Autumn Equinox
The last harvest before the drop:
When I look out the living room window, I see a row of houses and lombardy poplars. I don’t see the Puget Sound beyond them, but I know that it is there.
The bread today was perfectly rye. The heirloom tomato, perfectly ripe.
The phone is passed from my father’s ear to my mother’s. Back problems, work problems, and alive.
Chit chats with L in the kitchen. S, on the couch.
Thinking that all small talk may be the shadow of something big.
The nook in which I read, the desk at which I write.
All sixteen children, and J reminding me that if I want to know how it feels to fly, all I have to do is jump.
Floating in the middle of a body of water. Bioluminescence imitating the night sky.
The tops of trees.
Or the trees that are mostly in autumn, mostly crimson. Besides that green in the shaded corner, still deep in summer.
Thinking that that’s how we are sometimes. Not confused, just in both states.
New libraries. Trying to reread old books.
Failing to turn pages backwards because their time has ended. The book let go of me.
Hind’s Hall.
Marches, I can still march them.
The bolt of lightning we saw above the water. We ran to the bluffs in our pajamas to see it, the rain coming at us sideways.
Again, the tops of trees.
The dahlias on my desk that continue to bloom a week and a half after their cut.

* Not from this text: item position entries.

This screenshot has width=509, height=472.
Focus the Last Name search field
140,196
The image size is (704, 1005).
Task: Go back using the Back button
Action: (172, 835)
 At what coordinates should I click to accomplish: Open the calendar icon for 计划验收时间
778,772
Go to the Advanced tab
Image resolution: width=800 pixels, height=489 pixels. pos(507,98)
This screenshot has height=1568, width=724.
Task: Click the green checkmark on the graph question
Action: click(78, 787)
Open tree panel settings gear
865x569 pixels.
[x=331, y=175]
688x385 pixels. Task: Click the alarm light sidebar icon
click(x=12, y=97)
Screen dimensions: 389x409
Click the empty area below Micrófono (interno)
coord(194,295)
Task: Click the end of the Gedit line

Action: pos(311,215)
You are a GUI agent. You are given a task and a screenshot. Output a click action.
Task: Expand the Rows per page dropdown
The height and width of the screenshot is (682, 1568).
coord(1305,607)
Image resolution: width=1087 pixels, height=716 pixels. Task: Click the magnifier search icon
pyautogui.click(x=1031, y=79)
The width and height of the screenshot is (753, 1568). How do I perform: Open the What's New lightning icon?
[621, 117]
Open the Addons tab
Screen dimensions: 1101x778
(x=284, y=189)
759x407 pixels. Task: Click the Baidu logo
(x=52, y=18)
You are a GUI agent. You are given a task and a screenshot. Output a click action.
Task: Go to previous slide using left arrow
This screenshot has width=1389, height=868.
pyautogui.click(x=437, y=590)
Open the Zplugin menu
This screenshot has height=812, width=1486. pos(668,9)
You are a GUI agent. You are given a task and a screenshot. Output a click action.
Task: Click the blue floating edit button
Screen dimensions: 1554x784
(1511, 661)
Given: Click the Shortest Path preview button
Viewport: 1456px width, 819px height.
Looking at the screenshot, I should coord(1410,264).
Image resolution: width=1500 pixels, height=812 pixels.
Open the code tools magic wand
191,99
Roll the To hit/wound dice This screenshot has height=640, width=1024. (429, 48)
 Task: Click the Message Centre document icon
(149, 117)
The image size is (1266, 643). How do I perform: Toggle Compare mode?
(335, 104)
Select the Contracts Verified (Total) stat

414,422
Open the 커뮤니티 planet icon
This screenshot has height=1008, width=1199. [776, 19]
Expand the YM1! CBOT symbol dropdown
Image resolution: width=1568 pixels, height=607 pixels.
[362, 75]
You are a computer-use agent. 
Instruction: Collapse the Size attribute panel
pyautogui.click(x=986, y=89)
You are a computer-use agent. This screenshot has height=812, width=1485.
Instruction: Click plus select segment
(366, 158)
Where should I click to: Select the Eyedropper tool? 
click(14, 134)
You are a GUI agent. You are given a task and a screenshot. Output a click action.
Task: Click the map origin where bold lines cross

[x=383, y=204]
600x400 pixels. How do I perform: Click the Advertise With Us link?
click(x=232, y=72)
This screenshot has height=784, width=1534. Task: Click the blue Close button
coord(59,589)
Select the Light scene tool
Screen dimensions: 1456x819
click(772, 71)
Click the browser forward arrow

Thinking that that’s how we are sometimes. Late blooming.
The feeling of an end being guttural. The relief of finally knowing what something was. Things are different. I can’t explain it, but things have changed. I let go of it, and it let go of me.
First friends in new cities. First friends in first cities that still cast long shadows.
There is always something invisible to me just beyond the line of houses.
Hello, how are you? How’s the weather? Your health?
How to think about gratitudes? At first, I thought I stole them. Stole them back. The world is really terrible. When I looked up at the tops of trees, I wondered if their generosity was something I wasn’t supposed to notice, wasn’t supposed to have.
Now, I think I’m making them. Or maybe being made by them. There is a room atop a mountain atop my mind. I poke holes in its ceiling to let pillars of light flood in. To balance out the dark. Looking up, I can’t always see the sun beyond. But I know that it is there.